Jiangxi Medical College, Huan kui Academy, Nanchang University, Nanchang, Jiangxi, P.R. China.
Department of Neurosurgery, The first affiliated hospital,Jiangxi Medical college,Nanchang University, Nanchang, Jiangxi, China.
BMC Med Genomics. 2024 Aug 2;17(1):194. doi: 10.1186/s12920-024-01972-x.
The prognosis of brain injury caused by subarachnoid hemorrhage (SAH) is poor. Previous studies showed that abnormal function of RBPs might be involved in brain injury, neuroinflammation and further affect microglia homeostasis. However, no studies have systematically analyzed the genome-wide abnormal expression of RBPs genes in microglia during SAH.
RNA-seq data of microglia from the SAH mouse group (SAH) and control sham-operated mouse group (sham) were downloaded from the GEO database in GSE167957, including four samples from the sham group and four samples from the SAH group for subsequent analysis.Utilizing GO and KEGG functional enrichment analyses, we conducted a comprehensive study of differentially expressed genes (DEGs), alternative splicing patterns, and co-expression networks to gain deeper insights into the differential expression of RNA-binding proteins (RBPs) and differential alternative splicing events (ASEs) between the SAH (subarachnoid hemorrhage) and sham groups. This analysis aimed to elucidate the potential mechanisms underlying the aberrant expression of RBPs in microglia during brain injury caused by SAH.

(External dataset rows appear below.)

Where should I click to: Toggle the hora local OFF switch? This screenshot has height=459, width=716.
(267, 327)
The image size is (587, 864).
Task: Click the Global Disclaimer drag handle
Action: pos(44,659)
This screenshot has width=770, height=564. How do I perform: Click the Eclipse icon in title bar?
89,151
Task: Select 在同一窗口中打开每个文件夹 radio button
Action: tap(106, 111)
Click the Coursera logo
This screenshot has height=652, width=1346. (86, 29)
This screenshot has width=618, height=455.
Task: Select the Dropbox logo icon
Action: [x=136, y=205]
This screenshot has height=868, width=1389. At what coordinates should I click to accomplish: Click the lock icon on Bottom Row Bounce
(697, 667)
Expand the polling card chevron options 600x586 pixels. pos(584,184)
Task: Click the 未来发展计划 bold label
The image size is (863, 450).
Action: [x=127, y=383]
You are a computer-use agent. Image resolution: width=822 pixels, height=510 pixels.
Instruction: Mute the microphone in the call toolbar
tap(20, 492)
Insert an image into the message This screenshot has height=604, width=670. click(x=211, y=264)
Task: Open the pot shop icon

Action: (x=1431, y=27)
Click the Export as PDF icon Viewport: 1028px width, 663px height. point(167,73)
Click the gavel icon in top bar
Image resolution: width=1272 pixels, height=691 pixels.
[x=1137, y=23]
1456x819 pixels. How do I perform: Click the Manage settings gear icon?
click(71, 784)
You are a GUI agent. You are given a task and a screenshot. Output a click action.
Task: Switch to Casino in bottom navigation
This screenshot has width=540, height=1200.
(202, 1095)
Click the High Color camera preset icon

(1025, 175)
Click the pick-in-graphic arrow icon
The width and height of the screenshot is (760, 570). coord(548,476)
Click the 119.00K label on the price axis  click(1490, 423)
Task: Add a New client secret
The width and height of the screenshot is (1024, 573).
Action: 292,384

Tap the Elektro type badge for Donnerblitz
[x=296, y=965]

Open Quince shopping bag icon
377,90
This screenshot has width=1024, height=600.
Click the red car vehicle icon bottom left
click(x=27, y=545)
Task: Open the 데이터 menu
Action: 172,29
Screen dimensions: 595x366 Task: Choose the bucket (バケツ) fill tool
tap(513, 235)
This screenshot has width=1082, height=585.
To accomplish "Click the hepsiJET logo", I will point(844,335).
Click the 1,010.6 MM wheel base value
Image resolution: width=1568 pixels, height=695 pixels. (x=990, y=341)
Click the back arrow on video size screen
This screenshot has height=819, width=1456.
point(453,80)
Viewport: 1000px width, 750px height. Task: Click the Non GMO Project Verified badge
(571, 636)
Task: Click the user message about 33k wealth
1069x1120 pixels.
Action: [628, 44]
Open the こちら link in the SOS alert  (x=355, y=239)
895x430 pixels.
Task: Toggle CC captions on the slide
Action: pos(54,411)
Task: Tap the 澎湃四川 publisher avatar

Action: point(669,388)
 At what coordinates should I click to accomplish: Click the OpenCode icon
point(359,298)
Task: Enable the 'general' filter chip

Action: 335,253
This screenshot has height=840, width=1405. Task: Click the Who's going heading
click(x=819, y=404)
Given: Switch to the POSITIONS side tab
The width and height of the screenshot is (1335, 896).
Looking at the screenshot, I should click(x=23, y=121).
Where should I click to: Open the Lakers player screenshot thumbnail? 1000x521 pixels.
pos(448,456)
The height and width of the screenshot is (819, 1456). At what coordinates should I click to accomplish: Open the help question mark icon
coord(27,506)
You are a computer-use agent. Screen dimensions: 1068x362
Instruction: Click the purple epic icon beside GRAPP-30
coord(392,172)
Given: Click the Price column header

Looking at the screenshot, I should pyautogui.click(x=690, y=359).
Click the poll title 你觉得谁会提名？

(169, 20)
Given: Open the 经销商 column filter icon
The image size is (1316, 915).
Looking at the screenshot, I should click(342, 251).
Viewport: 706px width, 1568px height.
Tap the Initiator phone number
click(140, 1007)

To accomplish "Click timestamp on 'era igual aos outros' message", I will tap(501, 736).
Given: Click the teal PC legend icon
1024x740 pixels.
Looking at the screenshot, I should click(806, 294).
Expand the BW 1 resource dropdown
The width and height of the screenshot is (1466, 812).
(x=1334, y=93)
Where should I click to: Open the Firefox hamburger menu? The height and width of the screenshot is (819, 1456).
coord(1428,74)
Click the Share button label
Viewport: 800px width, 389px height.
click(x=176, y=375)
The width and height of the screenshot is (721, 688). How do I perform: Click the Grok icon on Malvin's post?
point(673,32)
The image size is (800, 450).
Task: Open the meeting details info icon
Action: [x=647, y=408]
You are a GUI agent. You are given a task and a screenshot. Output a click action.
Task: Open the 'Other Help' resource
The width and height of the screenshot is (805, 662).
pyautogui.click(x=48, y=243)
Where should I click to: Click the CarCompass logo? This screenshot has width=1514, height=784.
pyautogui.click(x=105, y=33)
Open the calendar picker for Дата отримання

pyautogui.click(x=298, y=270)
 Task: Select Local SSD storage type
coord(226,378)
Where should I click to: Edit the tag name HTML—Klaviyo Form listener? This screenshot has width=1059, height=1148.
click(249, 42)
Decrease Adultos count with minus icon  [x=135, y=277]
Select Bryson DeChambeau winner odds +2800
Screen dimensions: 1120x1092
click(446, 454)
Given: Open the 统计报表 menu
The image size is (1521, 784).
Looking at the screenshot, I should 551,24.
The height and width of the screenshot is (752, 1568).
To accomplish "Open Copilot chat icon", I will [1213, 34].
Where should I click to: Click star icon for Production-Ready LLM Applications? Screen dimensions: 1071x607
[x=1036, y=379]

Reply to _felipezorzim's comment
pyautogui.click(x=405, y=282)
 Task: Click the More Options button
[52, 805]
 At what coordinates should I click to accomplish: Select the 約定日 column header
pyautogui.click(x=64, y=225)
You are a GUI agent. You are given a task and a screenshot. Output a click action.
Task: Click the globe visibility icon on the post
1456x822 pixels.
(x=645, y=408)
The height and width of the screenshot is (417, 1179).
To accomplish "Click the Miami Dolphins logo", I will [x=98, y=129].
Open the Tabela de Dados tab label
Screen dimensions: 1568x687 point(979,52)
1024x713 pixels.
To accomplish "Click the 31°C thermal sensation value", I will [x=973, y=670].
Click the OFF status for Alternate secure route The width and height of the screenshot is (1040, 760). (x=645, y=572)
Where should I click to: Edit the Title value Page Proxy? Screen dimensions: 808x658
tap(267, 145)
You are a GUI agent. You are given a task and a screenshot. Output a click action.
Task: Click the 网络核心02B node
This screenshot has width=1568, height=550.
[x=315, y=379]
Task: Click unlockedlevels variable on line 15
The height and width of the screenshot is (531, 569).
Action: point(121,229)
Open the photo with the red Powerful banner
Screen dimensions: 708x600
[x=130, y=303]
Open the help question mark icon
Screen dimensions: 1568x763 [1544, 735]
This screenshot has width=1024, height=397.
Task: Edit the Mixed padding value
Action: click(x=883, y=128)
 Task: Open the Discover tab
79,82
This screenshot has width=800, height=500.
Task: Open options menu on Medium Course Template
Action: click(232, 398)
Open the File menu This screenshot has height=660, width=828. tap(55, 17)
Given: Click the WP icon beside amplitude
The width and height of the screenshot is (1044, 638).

ASEs and co-expression analyses of differentially expressed RBPs and differential ASEs were carried out in microglia in terms of gene expression. GO and KEGG functional enrichment analysis showed that aberrantly expressed RBPs such as Mcm7, Mtdh, SRSF3, and Hnrnpa2b1 may affect and regulate downstream Csnk1d, Uckl1 and other protein phosphorylation-related genes by alterative splicing.
RBPs were aberrantly expressed in microglia during the development of brain injury secondary to SAH, regulating alterative splicing of downstream genes and influencing the progression of SAH brain injury in this study. This implies that RBPs are important for the identification of new therapeutic targets for brain injury after SAH.
蛛网膜下腔出血(SAH)引起的脑损伤预后较差。既往研究表明,RBP 异常功能可能参与脑损伤、神经炎症,并进一步影响小胶质细胞稳态。然而,目前尚无研究系统分析过 SAH 中小胶质细胞中 RBP 基因的全基因组异常表达。
从 GEO 数据库的 GSE167957 中下载 SAH 小鼠组(SAH)和对照假手术组(sham)的小胶质细胞 RNA-seq 数据,包括 sham 组 4 个样本和 SAH 组 4 个样本,用于后续分析。利用 GO 和 KEGG 功能富集分析,我们对差异表达基因(DEGs)、可变剪接模式和共表达网络进行了全面研究,以深入了解 SAH 和 sham 组之间 RNA 结合蛋白(RBP)的差异表达和差异可变剪接事件(ASE)。该分析旨在阐明在 SAH 引起的脑损伤中小胶质细胞中 RBP 异常表达的潜在机制。
对小胶质细胞中差异表达的 RBP 和差异 ASE 进行了基因表达的 ASE 和共表达分析。GO 和 KEGG 功能富集分析表明,Mcm7、Mtdh、SRSF3 和 Hnrnpa2b1 等异常表达的 RBP 可能通过可变剪接影响和调节下游 Csnk1d、Uckl1 等蛋白磷酸化相关基因。
在 SAH 继发脑损伤的发展过程中,RBP 在小胶质细胞中异常表达,调节下游基因的可变剪接,并影响 SAH 脑损伤的进展。这表明 RBP 是识别 SAH 后脑损伤新治疗靶点的重要因素。